The five-star scale doesn’t really exist for humans; it exists for data aggregation systems, which is why it did not become standard until the internet era. Making conclusions about a book’s quality from a 175-word review is hard work for artificial intelligences, whereas star ratings are ideal for them.
* * *
It’s tempting to make labyrinthitis a metaphor: My life lacked balance and so I was devastated by a balance disorder. I spent a month drawing a straight line of a trail only to be told that life is never simple paths—only dizzying labyrinths folding in on themselves. Even now I’m structuring this introduction like a maze, coming back to places I thought I’d left.

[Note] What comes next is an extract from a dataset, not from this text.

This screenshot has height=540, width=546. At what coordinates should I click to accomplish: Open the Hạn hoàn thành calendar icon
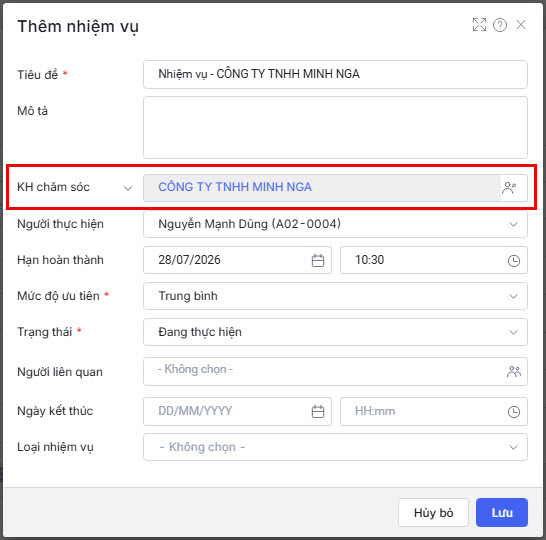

But this symbolization of disease is exactly what I’ve tried to write against in my novels Turtles All the Way Down and The Fault in Our Stars, where I hope at least OCD and cancer are portrayed not as battles to be won or as symbolic manifestations of character flaws or whatever, but as illnesses to be lived with as well as one can. I did not get labyrinthitis because the universe wanted to teach me a lesson about balance. So I tried to live with it as well as I could. Within six weeks, I was mostly better, but I still experience bouts of vertigo, and they are terrifying. I know now with a viscerality I didn’t before that consciousness is temporary and precarious. It’s not a metaphor to say that human life is a balancing act.